• Assignment: No line before the one holding "1366x768 pixels." is wanted; restate word for word that line and all lines after it to the end of the entries, excluding pictures.
(Records to process begins)
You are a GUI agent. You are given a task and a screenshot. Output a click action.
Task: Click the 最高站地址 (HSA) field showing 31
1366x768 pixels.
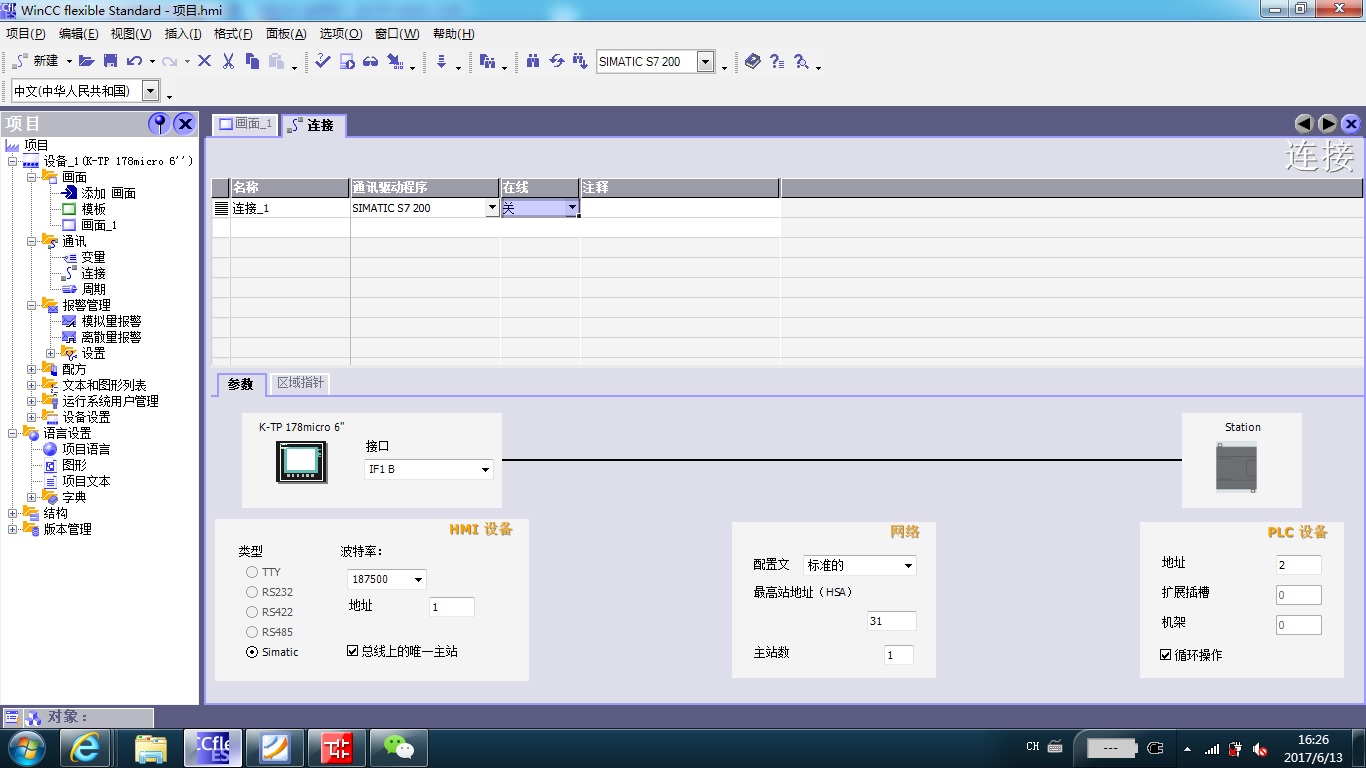click(x=890, y=621)
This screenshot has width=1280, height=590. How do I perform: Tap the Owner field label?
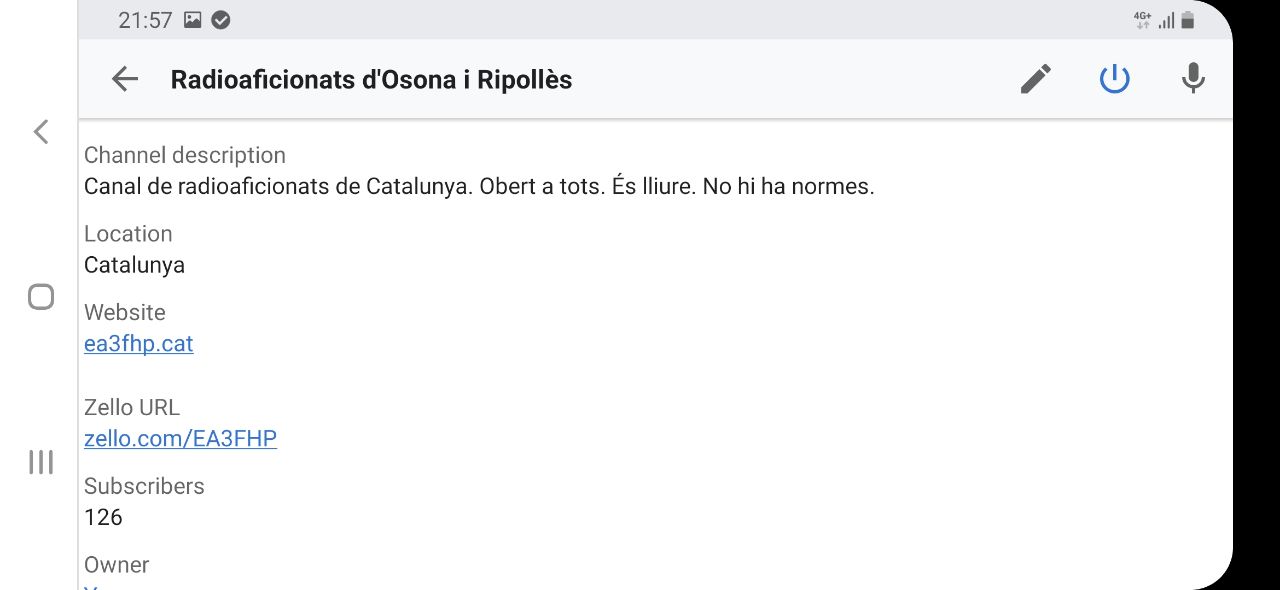pyautogui.click(x=116, y=565)
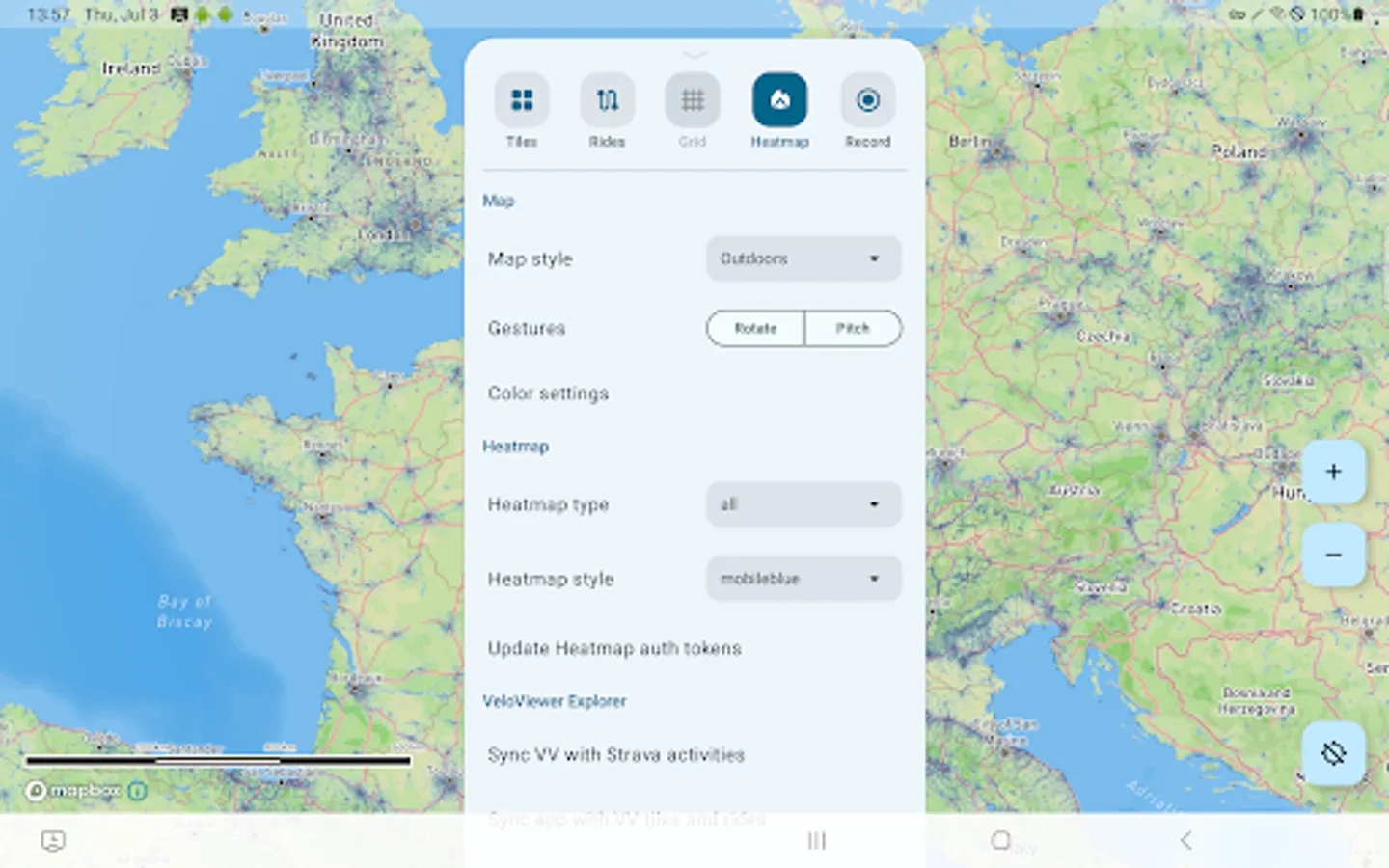Change the Heatmap style from mobileblue
The height and width of the screenshot is (868, 1389).
pos(803,579)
(Records to process ends)
• Solution to the exercise:
1366x768 pixels.
click(x=890, y=621)
This screenshot has width=1280, height=590. How do I perform: Tap the Owner field label?
pyautogui.click(x=116, y=565)
Change the Heatmap style from mobileblue
The height and width of the screenshot is (868, 1389).
pos(803,579)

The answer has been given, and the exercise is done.